JORNAL DO COMMERCIO – Gregório, em tempos de smartphones (inclusive com funções para desenho), manter um caderno de anotações parece cada vez mais incomum. Foram como anotações e desenhos casuais que surgiram os trabalhos de Percatempos? Por quanto tempo os fez?
GREGORIO DUVIVIER – O trabalho surgiu daquelas anotações casuais, que os anglófonos chamam de doodling. Aquele rabisco Que faz o tempo passar mais rápido. Percebi que o tempo morto morreu com o smartphone. Antigamente matávamos o tempo de forma mais criativa.
JC – Você sempre gostou de desenhar? Nos agradecimentos, você cita o cartunista André Dahmer. Estudou ou treinou algum aspecto (com ele e com outros) para criar o livro?
GREGORIO – O André, de quem sou fã, me apresentou o bico de pena. É um grande desenhista e um grande poeta. Aprendi com ele que liberdade é mais importante que qualquer técnica. A dificuldade é exatamente essa: conquistar a liberdade total, aquela das crianças.
JC – Millôr foi um dos entusiastas da sua poesia lá no começo. É a sua principal inspiração nesses Percatempos? Até pela multiplicidade de meios que você utiliza, ele é um autor com que você sempre se identificou?

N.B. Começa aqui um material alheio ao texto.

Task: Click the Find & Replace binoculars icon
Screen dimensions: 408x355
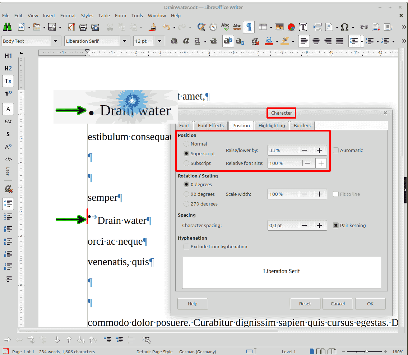Action: click(7, 27)
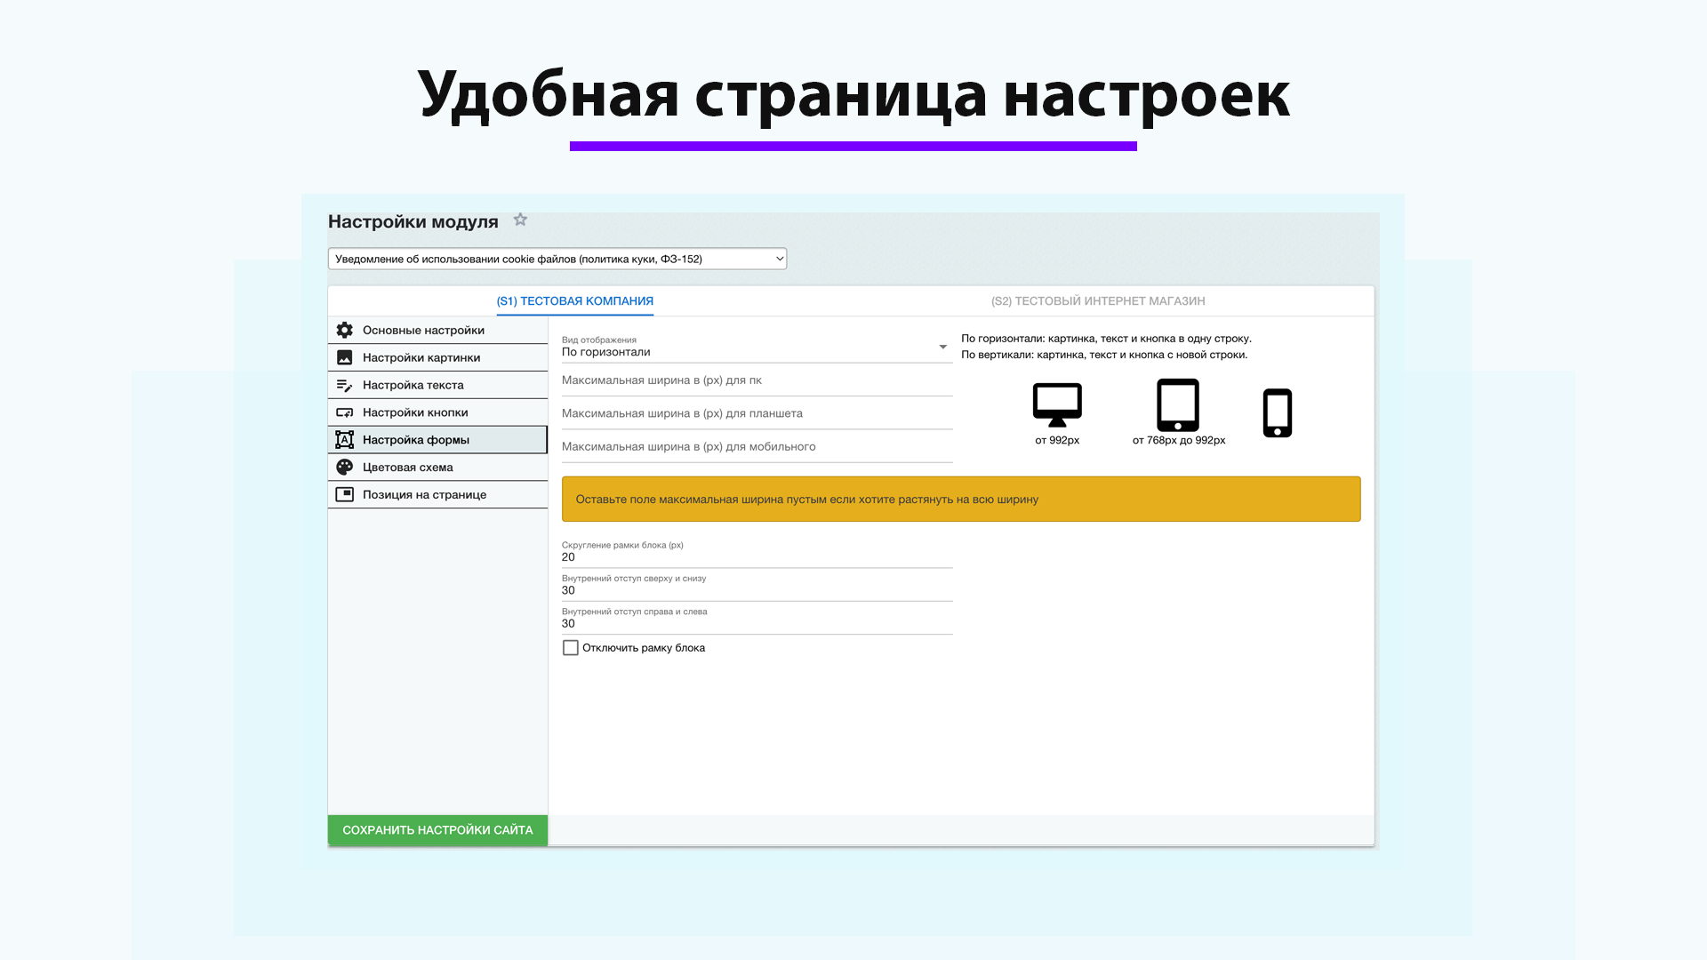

GREGORIO – O Millôr é o maior. Se expressava de mil maneiras, sem perder o estilo, que ele chamava de ausência de estilo, mas que era inconfundível. Certamente uma influência, assim como o Dahmer e a Laerte. Cresci correndo atrás das tiras no jornal. Temos cartunistas brilhantes. O Brasil tem uma tradição maravilhosa de humor gráfico.
JC – Teatro, TV, filme, poesia, crônica, desenhos (e posso ter esquecido um ou quinze outros trabalhos). Ainda há algum formato ou linguagem em que você ainda sonha em criar?
GREGORIO – Todos. Não tem nenhum formato que não me seduza. Aqueles que eu menos domino são os que mais me atraem. A música, por exemplo.
JC – Em uma coluna, você fez uma carta – não como a de Temer – para o Facebook e, desde então, não postou no seu perfil pessoal. Tem sido libertador ficar longe da rede social? Realmente “nenhuma obra da literatura pode competir com treta e com nudes”?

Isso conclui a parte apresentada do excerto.